The long days doing chores with Clara had helped Rebecca build up some muscle, and she had dropped several pounds. Still, she did not have the stamina for the grueling long walk behind the horses. She struggled to catch her breath, and her heavy legs quivered with the strain. They balked at the effort of lifting her sore feet, and they ached while she dragged them along the t
rail.
A violent jerk on the leash cut into Rebecca’s wrists and she winced. She had slowed too much, and the Indian scowled at her. Rebecca stared at the man and forced her legs forward. She hated his cruel, pinched smile, and her gaze dropped to her bound hands. There was still a light dusting of flour on them, and she thought of the farm again.
This morning, Henry left after breakfast to check the wheat. Clara had measured and prepared the dough for Rebecca before leaving for the garden. In the silence of the cabin, Rebecca sighed and kneaded the dough. Her mind wandered to thoughts of home, missing the conveniences. As the sun rose and the house warmed, Rebecca thought about the loss of her simple pleasure of curling up with a good book and a quart of praline vanilla ice cream. Damn.

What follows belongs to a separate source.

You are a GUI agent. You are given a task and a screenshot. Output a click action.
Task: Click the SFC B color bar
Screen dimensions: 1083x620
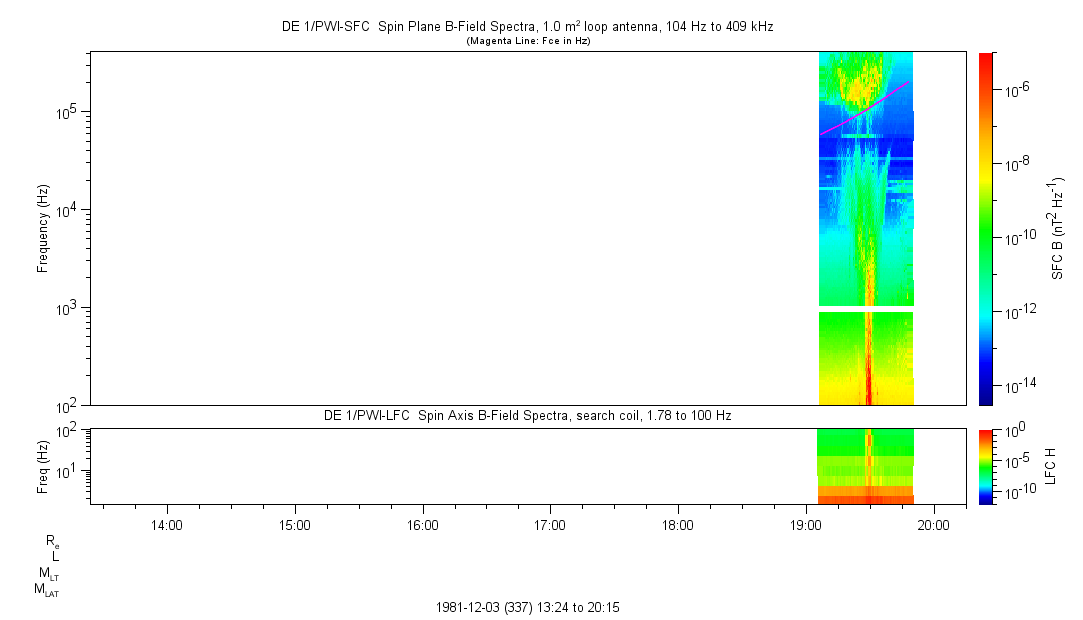(986, 228)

Rebecca continued to punch and work the dough, the way that Clara had taught her to. Her arms ached, but it was easier on her back than churning butter. Clara returned and she sat at the table across from Rebecca, chatting and peeling vegetables for the stew. Rebecca watched Clara rise and add another piece of wood to the stove. It was a simple affair, comprised of a small collection of stacked and arranged stones.
Clara had just returned to her seat when a loud crash battered open the door to the cabin. The two women stared at Henry lying sprawled on the floor. Rebecca’s initial surprise and shock turned into panic, and she screamed and backed into the wall. Everything seemed to slow down, and Rebecca just kept screaming while she watched Clara slowly put down her knife. Tears fell down Clara’s cheeks but she did not run to Henry. Rebecca watched him slowly push to his hands and knees, facing the wooden plank floor and panting.
Rebecca’s mind continued to hold things to a syrupy pace that made colors blur… maybe it was her tears… but when the Indians walked into the one room cabin, Clara’s terrifying stories jabbed Rebecca’s mind. They were every bit as savage looking as Clara had described. The sight of them filling the cabin snapped Rebecca back to the normal rhythm of the action around her.